Der heutige Tag eignete sich ohnehin schlecht für tiefsinnige
Betrachtungen jeglicher Art. Es war Sonntag, und wie jeder
Sonntag war auch dieser vollgespickt mit Terminen.
11 Uhr: Friedhof. Das Grab des Alten auffrischen, anschließend
das von Fredy, seinem bereits bei der Geburt
verstorbenen Zwillingsbruder, im Abschnitt »Engelskin-
der«. Die Eisbegonien hatte er sich vortags im Pflanzengroßmarkt
im Zwölfer-Pack besorgt, das Stück für achtzig
Cent. Blumenkelle, Unkrautstecher, Kralle und Gießkanne
nicht vergessen. Früher wäre ihm schon beim Gedanken an
derlei Sonntagsaktivitäten das Frühstück hochgekommen.

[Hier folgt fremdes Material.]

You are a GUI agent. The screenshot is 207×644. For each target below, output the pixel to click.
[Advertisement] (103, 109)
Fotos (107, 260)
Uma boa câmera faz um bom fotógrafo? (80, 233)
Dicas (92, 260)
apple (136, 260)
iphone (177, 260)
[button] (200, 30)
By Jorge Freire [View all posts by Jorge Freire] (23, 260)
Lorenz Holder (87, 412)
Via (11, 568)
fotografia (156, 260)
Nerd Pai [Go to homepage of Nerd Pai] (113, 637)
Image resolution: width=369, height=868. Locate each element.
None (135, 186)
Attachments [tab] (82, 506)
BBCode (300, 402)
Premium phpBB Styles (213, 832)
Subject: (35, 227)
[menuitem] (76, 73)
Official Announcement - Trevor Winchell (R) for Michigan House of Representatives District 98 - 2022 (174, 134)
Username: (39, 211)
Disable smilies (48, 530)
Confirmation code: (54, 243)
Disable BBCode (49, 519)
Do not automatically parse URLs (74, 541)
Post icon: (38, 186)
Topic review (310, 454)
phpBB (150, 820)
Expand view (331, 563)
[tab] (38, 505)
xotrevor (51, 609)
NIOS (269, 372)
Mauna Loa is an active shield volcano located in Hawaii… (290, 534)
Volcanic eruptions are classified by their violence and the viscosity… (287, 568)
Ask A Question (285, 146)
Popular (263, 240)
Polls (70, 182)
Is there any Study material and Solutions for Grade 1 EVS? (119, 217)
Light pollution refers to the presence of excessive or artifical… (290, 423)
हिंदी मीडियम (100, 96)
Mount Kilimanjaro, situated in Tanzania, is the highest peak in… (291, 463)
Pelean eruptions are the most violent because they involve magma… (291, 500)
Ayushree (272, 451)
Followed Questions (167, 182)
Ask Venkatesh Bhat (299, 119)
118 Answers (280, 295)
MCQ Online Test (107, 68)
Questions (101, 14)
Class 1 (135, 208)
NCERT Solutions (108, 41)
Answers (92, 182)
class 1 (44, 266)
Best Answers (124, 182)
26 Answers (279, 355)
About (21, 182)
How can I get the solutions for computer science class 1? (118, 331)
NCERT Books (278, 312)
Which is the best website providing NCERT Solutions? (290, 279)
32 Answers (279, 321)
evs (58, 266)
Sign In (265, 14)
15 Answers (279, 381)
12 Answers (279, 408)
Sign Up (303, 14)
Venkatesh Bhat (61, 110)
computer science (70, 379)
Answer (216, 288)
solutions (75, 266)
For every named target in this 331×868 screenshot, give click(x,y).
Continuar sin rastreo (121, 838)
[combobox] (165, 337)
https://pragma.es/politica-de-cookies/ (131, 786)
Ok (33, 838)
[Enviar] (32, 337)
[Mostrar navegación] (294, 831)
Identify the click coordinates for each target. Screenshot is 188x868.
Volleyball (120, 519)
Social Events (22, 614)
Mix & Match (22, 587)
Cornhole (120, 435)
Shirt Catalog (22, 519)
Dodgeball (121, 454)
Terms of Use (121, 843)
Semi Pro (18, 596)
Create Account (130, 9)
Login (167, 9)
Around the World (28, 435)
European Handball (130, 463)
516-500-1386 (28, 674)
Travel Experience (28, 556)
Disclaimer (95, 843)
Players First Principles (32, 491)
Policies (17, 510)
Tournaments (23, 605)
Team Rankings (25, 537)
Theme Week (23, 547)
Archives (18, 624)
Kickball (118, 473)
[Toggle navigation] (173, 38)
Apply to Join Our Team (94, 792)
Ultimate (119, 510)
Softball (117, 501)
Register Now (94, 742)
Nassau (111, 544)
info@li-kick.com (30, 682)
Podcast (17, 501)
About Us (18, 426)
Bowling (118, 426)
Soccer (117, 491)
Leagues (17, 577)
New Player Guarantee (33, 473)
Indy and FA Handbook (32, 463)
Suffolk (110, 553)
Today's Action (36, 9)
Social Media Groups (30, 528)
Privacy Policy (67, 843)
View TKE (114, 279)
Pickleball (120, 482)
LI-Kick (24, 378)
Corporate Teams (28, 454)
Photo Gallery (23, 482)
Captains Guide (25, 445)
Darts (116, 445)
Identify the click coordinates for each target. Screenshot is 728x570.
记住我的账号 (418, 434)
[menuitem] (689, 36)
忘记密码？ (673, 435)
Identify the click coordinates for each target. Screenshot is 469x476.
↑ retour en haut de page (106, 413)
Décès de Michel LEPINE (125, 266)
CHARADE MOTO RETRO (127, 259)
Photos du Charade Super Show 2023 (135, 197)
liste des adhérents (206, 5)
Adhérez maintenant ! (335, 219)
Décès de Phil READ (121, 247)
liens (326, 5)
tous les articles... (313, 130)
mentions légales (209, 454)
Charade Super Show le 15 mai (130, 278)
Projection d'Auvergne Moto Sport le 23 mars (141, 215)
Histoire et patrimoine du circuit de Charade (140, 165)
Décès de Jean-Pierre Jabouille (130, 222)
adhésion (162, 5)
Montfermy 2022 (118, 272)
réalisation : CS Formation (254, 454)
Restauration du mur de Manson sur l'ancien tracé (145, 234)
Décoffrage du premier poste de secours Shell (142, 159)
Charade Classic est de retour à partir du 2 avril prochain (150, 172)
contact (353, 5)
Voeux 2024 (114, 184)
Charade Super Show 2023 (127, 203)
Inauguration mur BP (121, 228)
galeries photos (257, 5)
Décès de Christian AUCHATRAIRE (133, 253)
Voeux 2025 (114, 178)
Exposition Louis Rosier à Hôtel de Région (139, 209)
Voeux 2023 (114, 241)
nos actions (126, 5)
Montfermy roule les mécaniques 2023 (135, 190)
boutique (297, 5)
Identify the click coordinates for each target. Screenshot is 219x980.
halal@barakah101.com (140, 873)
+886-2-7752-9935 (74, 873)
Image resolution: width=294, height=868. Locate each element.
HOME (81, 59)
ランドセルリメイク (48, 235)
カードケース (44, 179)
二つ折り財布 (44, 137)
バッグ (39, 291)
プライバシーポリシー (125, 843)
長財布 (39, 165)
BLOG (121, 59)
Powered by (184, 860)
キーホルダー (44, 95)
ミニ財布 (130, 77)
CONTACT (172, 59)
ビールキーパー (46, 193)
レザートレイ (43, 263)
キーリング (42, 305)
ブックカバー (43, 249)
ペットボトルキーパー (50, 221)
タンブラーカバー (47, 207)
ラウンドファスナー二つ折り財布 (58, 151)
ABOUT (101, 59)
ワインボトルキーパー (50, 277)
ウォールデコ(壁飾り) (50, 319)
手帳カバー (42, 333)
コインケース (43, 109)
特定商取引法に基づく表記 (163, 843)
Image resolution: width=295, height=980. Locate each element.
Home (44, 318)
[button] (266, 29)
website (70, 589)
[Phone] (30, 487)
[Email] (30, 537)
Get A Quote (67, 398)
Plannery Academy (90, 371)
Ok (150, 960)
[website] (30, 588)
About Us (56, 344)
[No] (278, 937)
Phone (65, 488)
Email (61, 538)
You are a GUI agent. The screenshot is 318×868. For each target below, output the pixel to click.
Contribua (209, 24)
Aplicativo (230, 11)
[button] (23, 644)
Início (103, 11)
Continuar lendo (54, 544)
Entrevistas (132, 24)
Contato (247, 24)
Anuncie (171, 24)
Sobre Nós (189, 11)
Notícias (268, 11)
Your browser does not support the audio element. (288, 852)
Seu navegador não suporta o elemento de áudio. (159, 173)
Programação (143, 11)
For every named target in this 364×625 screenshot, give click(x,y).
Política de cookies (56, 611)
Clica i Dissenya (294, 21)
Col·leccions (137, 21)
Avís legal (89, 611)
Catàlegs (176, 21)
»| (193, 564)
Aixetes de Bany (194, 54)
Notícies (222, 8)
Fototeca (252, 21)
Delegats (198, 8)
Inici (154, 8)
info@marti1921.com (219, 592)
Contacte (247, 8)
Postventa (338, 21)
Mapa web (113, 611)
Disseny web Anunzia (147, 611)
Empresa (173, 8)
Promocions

Das Ganze hatte den spießigen Beigeschmack von Sonntags-
messen und tatterige Verwandte zum Sauerbraten besuchen.
Doch je älter er wurde, desto mehr fand er in solchen postfamiliären
Ritualen etwas wie Trost, eine Art nachgeholtes
trautes Beisammensein unter seinesgleichen. Zum ersten
Mal empfand er eine gewisse Befriedigung darin, sich um
jemanden zu kümmern, auch wenn seine Schützlinge schon
längst tot waren.
12 Uhr 30: Jogi besuchen. Beim Eintritt in das Haus auf
Verwesungsgeruch achten. Wenn Verwesungsgeruch, unauffällig
verschwinden. Denn Tragödie hin, Tragödie her, wer
weiß, in welchen Schlamassel er hineingezogen würde, wollte
die Polizei von ihm später erfahren, in welcher Beziehung
er zu dem Selbstmörder gestanden habe? Schließlich hortete
der Kerl mehr Drogen im Haus als ein afghanischer Clanführer.
Arthur hätte dann antworten müssen, dass Jogi lediglich
ein alter Freund gewesen sei. Das hätten die Polizisten aber
missverstanden, weil er ja mit »alter« nicht »von Jugend an
bis in die Gegenwart«, sondern eher »ehemaliger« gemeint
hätte, genauer »ein ehemaliger Freund, mit dem ich eigentlich
nichts zu tun habe und den ich nur sporadisch besuche,
wenn überhaupt, also im Grunde« ... es war kompliziert. Na
ja, vielleicht lebte Jogi ja noch. Bestimmt sogar.
13 Uhr 30: Mittagessen wie jeden Tag im ›Mamma Mia!‹,
dem einzigen Italiener in Hinrich. Der Chef des Ladens hieß
Mahmud Özbek, was eher türkisch klang, und auch die zwei
Kellner waren Türken. Des Rätsels Lösung: Mahmud, der
mit seinem stets kohlschwarz gefärbten Schnäuzer wie Ali
Babas vierzigster Räuber aussah, hatte es zunächst mit türkischer
Küche versucht, die jedoch von einem 9000-Einwohner-
Städchen mit einem Aldi, einem Netto, einem Lidl,
einem Rewe, einem Kik und einem Schützenverein mit teilweise
gepiercten und tätowierten Mitgliedern (einige sogar
am Hals) nicht gerade mit Begeisterung angenommen worden
war. Also hatte er über Nacht auf Italiener umgesattelt.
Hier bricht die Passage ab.